Suite de la chronique proposée par Alexandre De La Salle entamée hier...

L’étrange esthétique du gris

Le texte de Francis Parent dont j’ai donné un extrait (il en écrit un certain nombre d’autres sur Peter Klasen) me semble prémonitoire de toute la suite de l’œuvre. Par exemple lorsqu’il dit que plus la société se fera globalisante plus le je s’individualisera (le rendant ainsi plus carcéralisé), et que, dans le travail de Peter, l’érotisme disparaîtra de plus en plus pour laisser la place à du Symbolique : ainsi le fauteuil dentaire pourra représenter la chaise électrique, des portes fermées de wagons SNCF d’autres wagons plombés, etc., et, dit-il encore, que cela fait de l’œuvre de Klasen une charnière au sens où Duchamp – le Maître de la charnière », demandait que l’on remette « la peinture au service de l’intelligence ». Effectivement la peinture de Peter est si intelligente que des gens très intelligents ont parlé d’elle, et il est difficile de choisir dans une abondance de textes remarquables.
Je fais donc ce que je fais dans cette chronique : fouiller dans mes archives pour suivre le fil de mes rencontres avec les artistes, le fil de mes expositions, et de ce qui va avec, les textes critiques que les expositions ont produites auprès des critiques, poètes, journalistes.
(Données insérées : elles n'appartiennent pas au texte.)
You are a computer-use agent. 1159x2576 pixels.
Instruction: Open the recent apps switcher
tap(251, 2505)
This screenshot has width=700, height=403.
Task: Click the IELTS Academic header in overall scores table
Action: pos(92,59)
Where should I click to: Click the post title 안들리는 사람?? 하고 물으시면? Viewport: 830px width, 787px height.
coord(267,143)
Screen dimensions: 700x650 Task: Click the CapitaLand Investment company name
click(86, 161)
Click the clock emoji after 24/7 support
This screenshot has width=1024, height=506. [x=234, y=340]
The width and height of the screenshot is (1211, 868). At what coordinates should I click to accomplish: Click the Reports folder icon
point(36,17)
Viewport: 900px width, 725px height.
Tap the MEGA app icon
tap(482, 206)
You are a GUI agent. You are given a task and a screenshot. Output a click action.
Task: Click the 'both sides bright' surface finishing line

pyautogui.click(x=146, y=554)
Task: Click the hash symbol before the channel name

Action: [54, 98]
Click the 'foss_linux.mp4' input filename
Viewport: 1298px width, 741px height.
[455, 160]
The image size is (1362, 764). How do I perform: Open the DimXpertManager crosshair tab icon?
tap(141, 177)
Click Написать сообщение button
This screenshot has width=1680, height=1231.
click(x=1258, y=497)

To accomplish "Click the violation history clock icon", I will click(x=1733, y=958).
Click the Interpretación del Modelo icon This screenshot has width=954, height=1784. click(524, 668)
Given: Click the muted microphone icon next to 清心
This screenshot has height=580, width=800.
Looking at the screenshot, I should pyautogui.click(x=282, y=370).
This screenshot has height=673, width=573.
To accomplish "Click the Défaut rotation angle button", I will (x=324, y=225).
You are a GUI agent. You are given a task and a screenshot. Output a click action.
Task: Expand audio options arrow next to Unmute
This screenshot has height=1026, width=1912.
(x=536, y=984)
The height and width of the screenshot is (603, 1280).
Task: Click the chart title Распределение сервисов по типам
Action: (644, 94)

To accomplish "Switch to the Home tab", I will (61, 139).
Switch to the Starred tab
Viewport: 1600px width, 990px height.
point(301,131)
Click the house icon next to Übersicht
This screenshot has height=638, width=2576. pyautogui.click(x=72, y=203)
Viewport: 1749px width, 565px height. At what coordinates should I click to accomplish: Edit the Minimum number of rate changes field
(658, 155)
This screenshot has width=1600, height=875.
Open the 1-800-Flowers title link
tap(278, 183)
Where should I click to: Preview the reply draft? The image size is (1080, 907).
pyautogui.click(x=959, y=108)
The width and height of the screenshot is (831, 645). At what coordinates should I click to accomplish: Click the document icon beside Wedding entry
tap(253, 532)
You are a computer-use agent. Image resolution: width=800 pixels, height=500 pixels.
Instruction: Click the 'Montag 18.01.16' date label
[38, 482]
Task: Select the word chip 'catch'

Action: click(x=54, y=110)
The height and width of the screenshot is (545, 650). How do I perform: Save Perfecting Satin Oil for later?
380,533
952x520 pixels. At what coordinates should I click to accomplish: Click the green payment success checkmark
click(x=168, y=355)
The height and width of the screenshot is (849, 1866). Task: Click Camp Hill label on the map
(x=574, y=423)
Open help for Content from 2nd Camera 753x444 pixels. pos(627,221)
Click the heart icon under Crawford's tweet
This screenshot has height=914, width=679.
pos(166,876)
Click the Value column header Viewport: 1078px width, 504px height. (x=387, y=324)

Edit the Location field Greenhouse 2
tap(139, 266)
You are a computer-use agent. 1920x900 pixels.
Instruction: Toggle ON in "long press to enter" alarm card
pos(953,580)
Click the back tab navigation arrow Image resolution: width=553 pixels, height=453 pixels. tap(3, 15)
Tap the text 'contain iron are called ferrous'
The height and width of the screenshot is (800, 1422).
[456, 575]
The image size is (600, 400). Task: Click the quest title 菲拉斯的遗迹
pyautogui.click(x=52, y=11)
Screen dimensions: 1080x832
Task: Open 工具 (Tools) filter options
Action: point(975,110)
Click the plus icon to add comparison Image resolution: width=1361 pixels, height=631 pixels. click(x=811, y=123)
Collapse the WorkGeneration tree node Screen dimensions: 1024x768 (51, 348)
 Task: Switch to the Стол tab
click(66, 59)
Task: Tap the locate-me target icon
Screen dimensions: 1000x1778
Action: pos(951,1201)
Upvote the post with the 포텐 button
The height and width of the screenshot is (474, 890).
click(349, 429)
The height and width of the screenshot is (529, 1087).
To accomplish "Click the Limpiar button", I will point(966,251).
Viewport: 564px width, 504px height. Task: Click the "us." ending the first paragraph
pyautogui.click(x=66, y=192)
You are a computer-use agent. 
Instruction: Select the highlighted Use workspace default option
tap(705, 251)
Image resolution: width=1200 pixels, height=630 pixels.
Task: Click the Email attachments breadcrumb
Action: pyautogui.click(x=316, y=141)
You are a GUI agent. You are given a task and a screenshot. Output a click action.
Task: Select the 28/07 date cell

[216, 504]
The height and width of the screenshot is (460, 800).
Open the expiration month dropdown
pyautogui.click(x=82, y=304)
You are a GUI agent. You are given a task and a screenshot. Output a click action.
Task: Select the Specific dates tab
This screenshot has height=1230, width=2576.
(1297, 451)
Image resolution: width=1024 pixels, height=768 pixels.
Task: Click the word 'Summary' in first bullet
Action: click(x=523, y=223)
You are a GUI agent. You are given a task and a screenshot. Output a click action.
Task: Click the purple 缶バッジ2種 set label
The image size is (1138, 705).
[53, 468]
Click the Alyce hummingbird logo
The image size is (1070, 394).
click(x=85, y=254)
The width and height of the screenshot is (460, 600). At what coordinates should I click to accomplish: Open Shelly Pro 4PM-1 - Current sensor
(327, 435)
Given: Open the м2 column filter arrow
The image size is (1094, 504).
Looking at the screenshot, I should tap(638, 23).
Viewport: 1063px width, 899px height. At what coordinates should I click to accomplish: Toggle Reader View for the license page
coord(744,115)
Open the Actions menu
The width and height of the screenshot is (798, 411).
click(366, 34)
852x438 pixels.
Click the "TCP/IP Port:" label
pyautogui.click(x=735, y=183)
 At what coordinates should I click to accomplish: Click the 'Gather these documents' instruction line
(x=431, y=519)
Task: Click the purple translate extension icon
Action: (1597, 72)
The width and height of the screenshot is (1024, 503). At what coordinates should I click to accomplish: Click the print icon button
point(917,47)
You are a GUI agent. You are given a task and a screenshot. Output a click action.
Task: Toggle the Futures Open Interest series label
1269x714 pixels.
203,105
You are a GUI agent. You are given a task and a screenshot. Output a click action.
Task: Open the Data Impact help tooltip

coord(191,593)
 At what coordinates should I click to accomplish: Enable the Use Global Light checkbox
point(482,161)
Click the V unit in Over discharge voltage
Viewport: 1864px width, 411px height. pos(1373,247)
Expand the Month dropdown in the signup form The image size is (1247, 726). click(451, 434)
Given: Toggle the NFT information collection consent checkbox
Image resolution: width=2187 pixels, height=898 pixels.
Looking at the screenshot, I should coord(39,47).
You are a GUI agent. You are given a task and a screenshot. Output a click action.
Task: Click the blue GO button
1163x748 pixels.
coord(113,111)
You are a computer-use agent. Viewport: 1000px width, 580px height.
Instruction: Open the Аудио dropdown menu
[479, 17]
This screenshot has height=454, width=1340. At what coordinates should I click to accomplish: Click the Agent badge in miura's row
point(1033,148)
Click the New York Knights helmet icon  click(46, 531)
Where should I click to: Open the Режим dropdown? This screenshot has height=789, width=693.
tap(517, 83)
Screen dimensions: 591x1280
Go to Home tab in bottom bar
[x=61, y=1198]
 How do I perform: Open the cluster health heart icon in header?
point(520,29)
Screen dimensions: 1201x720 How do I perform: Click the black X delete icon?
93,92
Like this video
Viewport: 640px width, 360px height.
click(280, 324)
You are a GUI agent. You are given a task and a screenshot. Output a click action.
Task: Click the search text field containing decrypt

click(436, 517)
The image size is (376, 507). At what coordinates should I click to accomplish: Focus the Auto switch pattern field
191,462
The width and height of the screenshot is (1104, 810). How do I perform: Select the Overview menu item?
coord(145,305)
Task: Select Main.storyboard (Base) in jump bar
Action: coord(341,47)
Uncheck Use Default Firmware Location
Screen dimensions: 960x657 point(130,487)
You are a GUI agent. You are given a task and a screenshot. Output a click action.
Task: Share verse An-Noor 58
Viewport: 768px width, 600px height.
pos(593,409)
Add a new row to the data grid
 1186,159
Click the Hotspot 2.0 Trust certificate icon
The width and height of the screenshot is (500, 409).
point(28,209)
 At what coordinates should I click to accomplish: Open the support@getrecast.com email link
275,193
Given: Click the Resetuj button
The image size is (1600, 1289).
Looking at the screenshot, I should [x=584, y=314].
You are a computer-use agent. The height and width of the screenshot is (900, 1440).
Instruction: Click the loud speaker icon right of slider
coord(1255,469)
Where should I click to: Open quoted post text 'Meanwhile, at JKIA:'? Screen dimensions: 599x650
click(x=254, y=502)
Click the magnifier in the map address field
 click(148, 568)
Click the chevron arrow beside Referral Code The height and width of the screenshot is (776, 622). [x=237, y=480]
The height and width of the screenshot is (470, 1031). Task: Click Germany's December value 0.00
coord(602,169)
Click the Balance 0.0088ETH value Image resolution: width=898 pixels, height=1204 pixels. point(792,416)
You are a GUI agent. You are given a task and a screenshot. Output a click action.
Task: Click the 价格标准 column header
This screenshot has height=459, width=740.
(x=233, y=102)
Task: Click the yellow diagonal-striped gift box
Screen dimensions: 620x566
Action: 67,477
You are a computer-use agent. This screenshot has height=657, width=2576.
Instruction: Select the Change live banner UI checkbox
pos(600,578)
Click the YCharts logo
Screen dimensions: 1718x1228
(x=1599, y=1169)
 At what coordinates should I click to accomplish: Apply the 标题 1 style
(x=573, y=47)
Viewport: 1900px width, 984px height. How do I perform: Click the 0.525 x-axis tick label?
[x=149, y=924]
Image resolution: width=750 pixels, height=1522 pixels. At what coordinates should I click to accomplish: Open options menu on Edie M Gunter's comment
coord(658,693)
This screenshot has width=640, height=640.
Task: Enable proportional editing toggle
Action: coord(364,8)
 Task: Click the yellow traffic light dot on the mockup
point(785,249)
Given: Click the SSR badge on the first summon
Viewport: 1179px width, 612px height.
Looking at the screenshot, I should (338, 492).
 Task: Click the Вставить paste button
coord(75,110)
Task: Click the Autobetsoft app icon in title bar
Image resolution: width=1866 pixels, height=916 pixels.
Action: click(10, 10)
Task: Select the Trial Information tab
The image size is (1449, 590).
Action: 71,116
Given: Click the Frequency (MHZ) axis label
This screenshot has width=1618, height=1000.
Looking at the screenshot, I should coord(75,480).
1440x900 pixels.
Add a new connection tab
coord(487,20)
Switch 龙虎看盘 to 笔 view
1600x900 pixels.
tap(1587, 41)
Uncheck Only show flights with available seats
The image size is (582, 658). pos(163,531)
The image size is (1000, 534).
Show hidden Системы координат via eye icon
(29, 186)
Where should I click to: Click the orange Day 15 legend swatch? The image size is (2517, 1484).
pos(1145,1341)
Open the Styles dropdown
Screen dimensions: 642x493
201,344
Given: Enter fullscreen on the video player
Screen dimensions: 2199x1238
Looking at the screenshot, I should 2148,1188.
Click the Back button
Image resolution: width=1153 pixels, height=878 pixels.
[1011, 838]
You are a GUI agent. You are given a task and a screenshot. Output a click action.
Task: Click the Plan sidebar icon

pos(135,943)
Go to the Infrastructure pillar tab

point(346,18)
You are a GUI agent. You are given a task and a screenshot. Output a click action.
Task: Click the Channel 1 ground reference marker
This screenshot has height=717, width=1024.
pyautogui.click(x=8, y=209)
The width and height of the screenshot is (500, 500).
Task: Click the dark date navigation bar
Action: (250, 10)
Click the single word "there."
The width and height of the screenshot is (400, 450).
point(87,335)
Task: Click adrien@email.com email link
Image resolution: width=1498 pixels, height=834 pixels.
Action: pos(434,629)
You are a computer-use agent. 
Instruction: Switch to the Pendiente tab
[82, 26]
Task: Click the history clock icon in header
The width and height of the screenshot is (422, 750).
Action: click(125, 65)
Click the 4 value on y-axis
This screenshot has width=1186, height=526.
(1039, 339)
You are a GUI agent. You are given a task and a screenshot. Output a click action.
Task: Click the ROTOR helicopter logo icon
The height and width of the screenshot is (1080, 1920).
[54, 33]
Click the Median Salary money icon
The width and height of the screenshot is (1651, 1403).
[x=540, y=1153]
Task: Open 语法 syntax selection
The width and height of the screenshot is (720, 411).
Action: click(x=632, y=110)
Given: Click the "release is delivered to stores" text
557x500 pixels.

C’est très sympathique parce que je retrouve des choses que j’avais oubliées, ainsi, accompagnant l’article de Georges Bertolino (Nice-Matin) sur l’exposition de 77, une photo du vernissage où l’on reconnaît, de gauche à droite : Michel Magne, son épouse Marie-Claude, son fils Michaël, moi-même à côté de Seund Ja Rhee, Peter Klasen, Francis Parent, Claude Gilli sur ses deux jambes, Nicole Gilli, Nigel Ritchie, et Nadine Vivier ! Sont mentionnés dans l’article pour leur présence Marius Issert, maire de Saint-Paul, Alocco, Bauzil, Ben, César, Baviera, Dolla, Eppelé, Farhi, Flexner, Delbourg, Cohen, Gayo, Jani, Morot-Sir, Verdet, Parent, Pluchart, Matarasso, Clasen (le galeriste), Durand-Ruel (idem). Georges Bertolino écrit à un moment : « D’apparence photographique, la peinture de Klasen révèle toute une imagerie qui renvoie au quotidien le plus banal mais non pas le moins angoissant. Souvent de couleur grise, ses tableaux évoquent la fermeture de portes derrière lesquelles on ne sait ce qui se passe. Cet énigmatique monde du silence sur lequel s’inscrivent seulement quelques rares notations, qui peut le déchiffrer ? ».

Peter Klasen « Le Robinet » (1966)
DR

Pierre Tilman : « … derrière la porte grise »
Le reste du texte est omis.